Abstract

Measurement of ankle joint dorsiflexion is routinely undertaken by clinicians who manage lower limb musculoskeletal pathology. This study aimed to determine the reliability of a technique to measure ankle joint dorsiflexion in a weightbearing position with the knee extended. Four raters with varying clinical experience measured ankle joint dorsiflexion in a weightbearing position with the knee extended on 30 asymptomatic participants. Measurements occurred on two occasions, 1 week apart using (i) a digital inclinometer and (ii) a clear acrylic plate apparatus. Intraclass correlation coefficients (ICCs) and 95% limits of agreement (LOAs) were calculated. Intra-rater reliability of the experienced raters was high for both the digital inclinometer (average ICC=0.88, average 95% LOA=-6.6 degrees to 4.8 degrees ) and the clear acrylic plate apparatus (average ICC=0.89, average 95% LOA=-7.2 degrees to 4.3 degrees ). Intra-rater reliability of the inexperienced rater was good to high for both the digital inclinometer (ICC=0.77, 95% LOA=-9.1 degrees to 8.3 degrees ) and the clear acrylic plate apparatus (ICC=0.89, 95% LOA=-8.1 degrees to 4.6 degrees ).
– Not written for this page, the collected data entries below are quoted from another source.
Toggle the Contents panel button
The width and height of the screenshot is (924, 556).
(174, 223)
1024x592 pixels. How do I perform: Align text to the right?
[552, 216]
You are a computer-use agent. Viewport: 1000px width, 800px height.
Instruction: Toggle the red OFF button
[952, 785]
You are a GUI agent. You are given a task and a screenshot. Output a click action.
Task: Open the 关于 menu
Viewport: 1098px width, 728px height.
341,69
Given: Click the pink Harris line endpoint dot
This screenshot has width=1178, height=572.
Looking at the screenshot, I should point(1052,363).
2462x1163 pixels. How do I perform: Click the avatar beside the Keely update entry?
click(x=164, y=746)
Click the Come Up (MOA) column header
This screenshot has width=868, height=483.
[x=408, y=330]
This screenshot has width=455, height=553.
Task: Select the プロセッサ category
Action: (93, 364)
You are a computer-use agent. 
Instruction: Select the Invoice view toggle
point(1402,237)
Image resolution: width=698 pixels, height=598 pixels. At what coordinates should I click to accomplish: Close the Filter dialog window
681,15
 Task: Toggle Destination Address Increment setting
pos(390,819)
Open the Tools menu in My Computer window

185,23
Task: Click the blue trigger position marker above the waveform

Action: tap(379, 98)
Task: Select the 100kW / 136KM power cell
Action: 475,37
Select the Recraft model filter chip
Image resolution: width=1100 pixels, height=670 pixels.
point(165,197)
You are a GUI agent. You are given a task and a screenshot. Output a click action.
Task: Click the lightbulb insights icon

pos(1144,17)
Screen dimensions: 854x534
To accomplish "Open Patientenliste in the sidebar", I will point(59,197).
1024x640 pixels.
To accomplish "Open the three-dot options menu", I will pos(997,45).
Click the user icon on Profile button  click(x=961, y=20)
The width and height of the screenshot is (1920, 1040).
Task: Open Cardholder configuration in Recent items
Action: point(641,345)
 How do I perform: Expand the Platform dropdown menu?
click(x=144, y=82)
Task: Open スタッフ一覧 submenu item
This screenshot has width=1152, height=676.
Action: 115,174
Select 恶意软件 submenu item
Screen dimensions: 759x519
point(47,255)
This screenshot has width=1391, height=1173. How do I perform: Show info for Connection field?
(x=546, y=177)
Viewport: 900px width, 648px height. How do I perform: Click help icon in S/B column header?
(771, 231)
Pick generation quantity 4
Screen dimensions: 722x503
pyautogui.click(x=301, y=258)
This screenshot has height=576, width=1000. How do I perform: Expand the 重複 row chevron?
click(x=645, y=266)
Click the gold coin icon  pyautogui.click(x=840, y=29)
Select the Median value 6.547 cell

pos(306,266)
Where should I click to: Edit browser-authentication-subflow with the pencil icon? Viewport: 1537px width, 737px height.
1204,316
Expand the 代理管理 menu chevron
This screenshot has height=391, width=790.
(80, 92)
Inter-rater reliability was high for both the digital inclinometer (ICC=0.95, 95% LOA=-5.7 degrees to 5.7 degrees ) and the clear acrylic plate apparatus (ICC=0.97, 95% LOA=-4.7 degrees to 4.7 degrees ). Measurements of ankle dorsiflexion in a weightbearing position with the knee extended can be performed reliably by experienced and inexperienced raters. However, the reliability of this measurement technique needs to be interpreted in the context of the purpose for which the measurement is intended.